Super successful people do not reach or certainly “coast” on their success in the plateau stage (#4 in the image below) of their personal S-curve, as I described in Curve Benders!
Over the years, I’ve worked with hundreds of very successful leaders, and I’ve found they have one thing in common. As they hit their strides (#2) and excel (#3) in a particular role, on a key initiative, with a portfolio of relationships, they never let themselves get bored and fall in an autopilot mode! They always keep challenging themselves. They always keep trying to be better.
A lot of us have a tendency to want the familiar, the comfortable, and the predictable – in other words, to coast. If we’re good at something, our default is to keep doing it! After all, why not – it’s clearly served us well. The challenge is that this isn’t always a great personal or professional growth asset.
If you’ve ever had a great boss or a mentor, they tend to see this in us very early on. They admire our quick learning demeanor and may be impressed with our ramp-up speed in any new role/function/realm of responsibility. But once they realize we’ve got the job figured out, they become concerned about our sense of status quo. They become particularly curious about how we’re searching for new insights, analyzing new findings, surrounding ourselves with very different thinking styles, and growing through the process, as a manager, and as a leader? The great ones point out this fault of ours very early on.
You see great bosses are also great teachers, incredibly generous in teaching us not just our organization’s products, services, how to manage, or even how to lead; they often teach us more about ourselves. They let us follow them around to learn what they do and how they do it. When the right opportunity arises, they ask us to step up and do what they do. The intended recipient of their value may not be quite happy that a substitute has shown up, but they will tolerate us, and should we perform at or above expectations, we begin to earn our own credibility and repute in key initiatives, or functions.
That passing of the baton often gets us off to a great start in our personal S-curves. As we work with this boss/coach/mentor over several months and years, we get accolades and yet they see the complacency that tends to come with our comfort in the role. They see that we’re becoming a hamster on a wheel, not going anywhere; we’ll certainly do well, make a comfortable living, and be able to create a good life, yet if we don’t find ways to reinvent ourselves, we’ll certainly reach a plateau and never fulfill our full potential.

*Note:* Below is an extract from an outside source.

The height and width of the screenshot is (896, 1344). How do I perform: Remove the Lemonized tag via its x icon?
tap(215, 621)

We tend to grow incredibly fond of these amazing bosses, coaches, and mentors and their wisdom can trigger profound emotions. Mostly because we know they’re right and unless we change our behaviors, we’ll never reinvent ourselves, create anything new and exciting to propel us forward from now to next.
The headwind in that formula is our need to maintain a comfortable lifestyle. So, we keep going and a few years in that job becomes a decade of a rut! We coast our success, sure, get promoted or take on bigger projects. We do good work. Our various stakeholders are happy. And yet, we increasingly find ourselves defending the status quo vs. challenging it.

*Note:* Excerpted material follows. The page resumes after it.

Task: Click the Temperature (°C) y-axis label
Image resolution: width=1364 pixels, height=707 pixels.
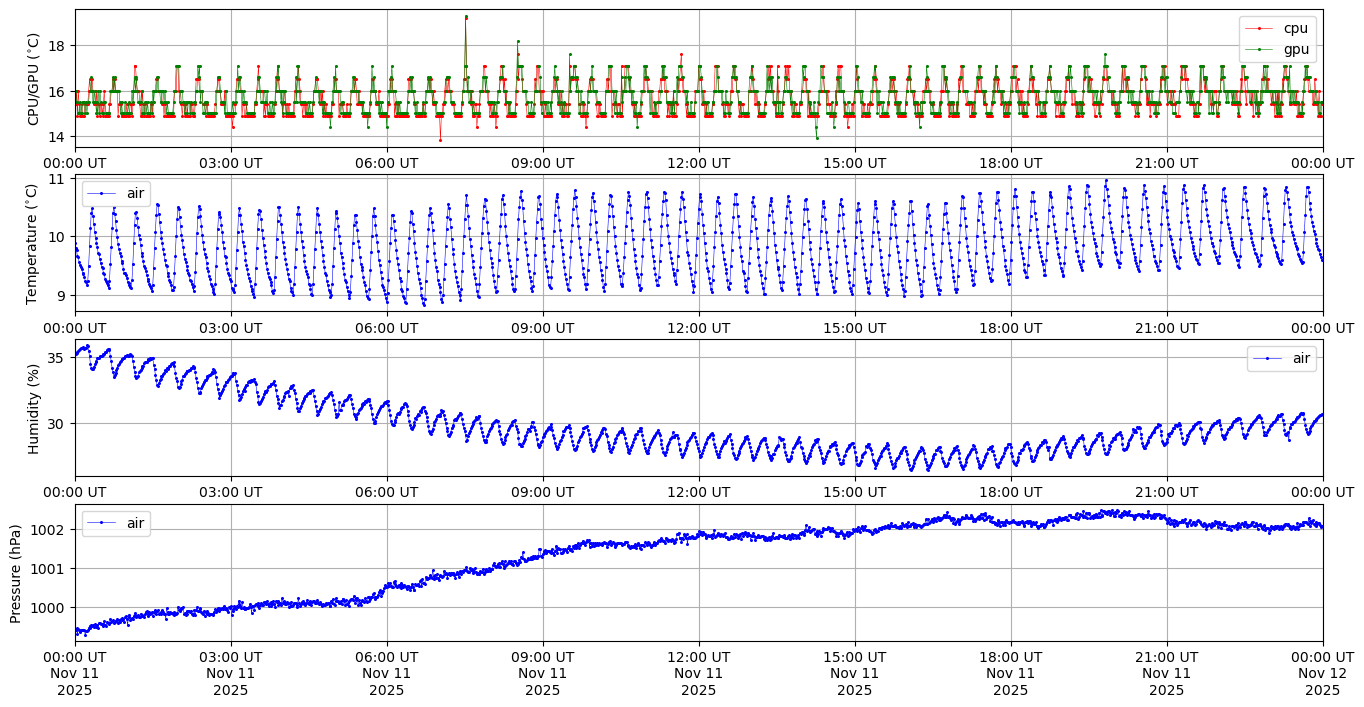Action: pyautogui.click(x=33, y=243)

It’s only when we meet other great bosses, coaches, and mentors that we begin to heed their advice and commit to real change. New bosses, coaches, and mentors help us focus on what those early great bosses had suggested – that we engage in real growth, original thinking, write, present, speak candidly and factually, with passion and conviction in ideas we create, research we believe in, and talent we want to retain and develop on our teams.
Without great bosses, coaches, and mentors in our lives, we seldom can become the best version of ourselves. Without the advice of early bosses who see the ingredients that we don’t see early on in ourselves, we would never know that reaching and staying at that plateau, based on a false sense of achievement, is the very thing most really successful people don’t do!